Musings on Sports, Politics and Life in general

Not Everything Is A Contradiction


Is it possible that the rank-and-file members of the FBI are loyal to the country and their mission, while their Obama administration era, politically appointed leaders are only loyal to a political movement?

Yes.

Is it possible the Russian government engaged in an influence campaign during the last election, without either directly assisting either campaign, or being assisted by either campaign?

Also yes. And in both cases, more probable than not.

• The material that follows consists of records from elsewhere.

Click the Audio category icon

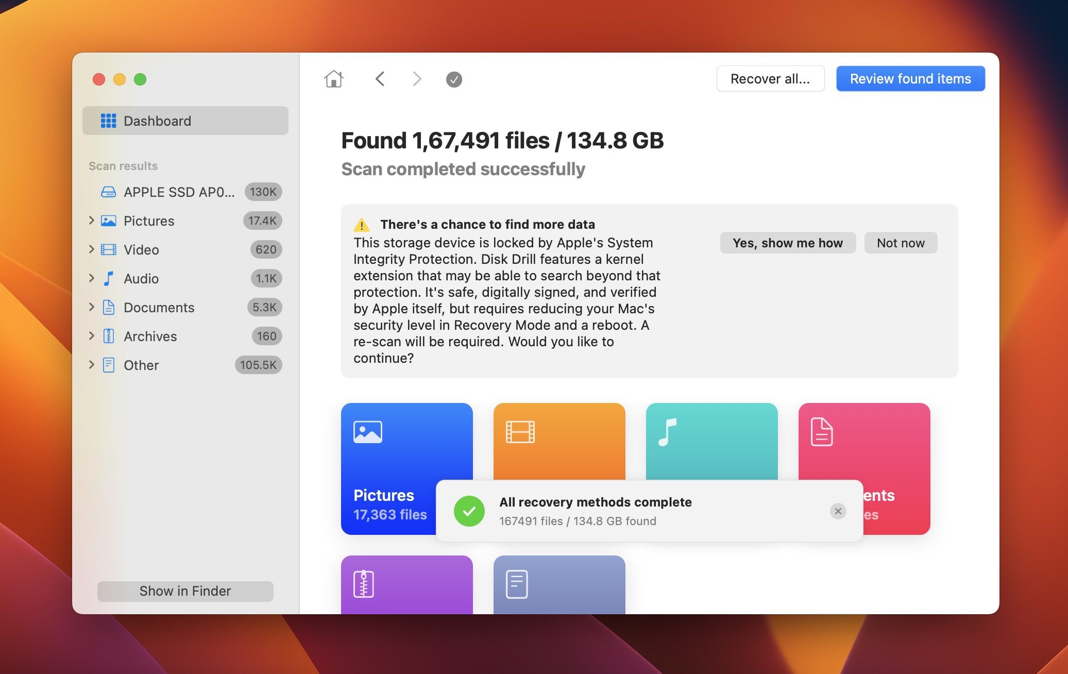click(x=109, y=278)
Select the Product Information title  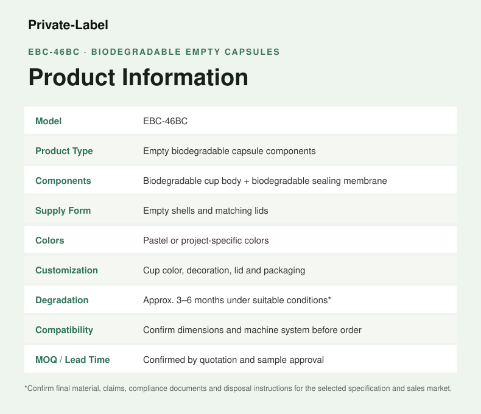pyautogui.click(x=138, y=77)
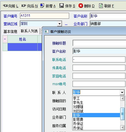Switch to the 联系人列表 tab

(29, 31)
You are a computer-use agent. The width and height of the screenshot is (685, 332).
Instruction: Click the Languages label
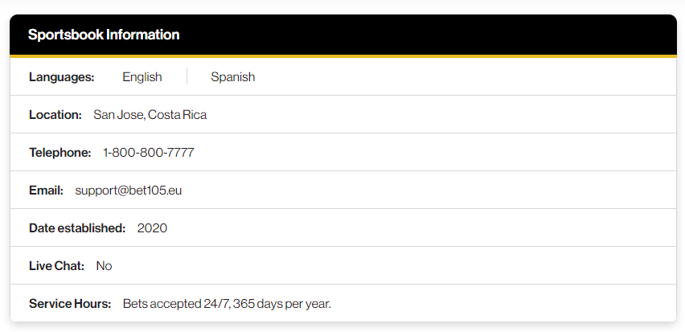[62, 77]

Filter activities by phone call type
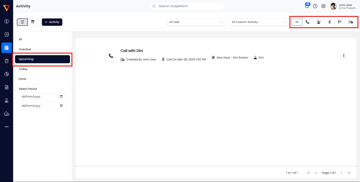coord(308,22)
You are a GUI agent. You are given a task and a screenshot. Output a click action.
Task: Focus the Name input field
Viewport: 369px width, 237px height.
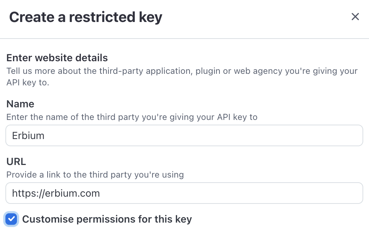[x=184, y=135]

Unfortunately, the American public seems incapable of living with this state of things. The President is such a polarizing figure, and these issues so closely related both to the man and his temperament, that battle lines are being drawn where none should be. If you are a member of the “#Resistance,” that ill-defined cabal of #NeverTrumper conservatives, radical liberals and social justice warriors, then the Mueller investigation and FBI are the archangels of your salvation. If you’re fully aboard the #TrumpTrain, then the Russians are our friends, had no influence on the election and the FBI is staffed by former members of the Keystone Kops, all of whom are on Hillary Clinton’s payroll.

Enough.

First for my friends on the #TrumpTrain: to pretend that Russia wasn’t attempting to influence the 2016 election is the height of naivety. Russia, from the time of the Czars, has never been a true friend of our nation. Russia has always been, and likely will always remain, an autocratic society that innately fears the very things that the United States’ very existence embodies. Russian governments, whether czarist, communist, perestroika or the current oligarchist regimes, have made it a point throughout history to gain influence over the American electoral process. At times, it was overt as hell. Boris Checherin, a Muscovite professor, was employed by Alexander II to identify and support American politicians who would be sympathetic to Russian interests during the early Reconstruction period. Some of you may be familiar with a KGB unsuccessful attempt to funnel campaign funds to Gerald Ford’s 1976 campaign. In 2009, the House of Representatives acknowledged that Dmitri Medvedev’s government had illegally contributed to political action campaigns for both candidates in the 2008 election.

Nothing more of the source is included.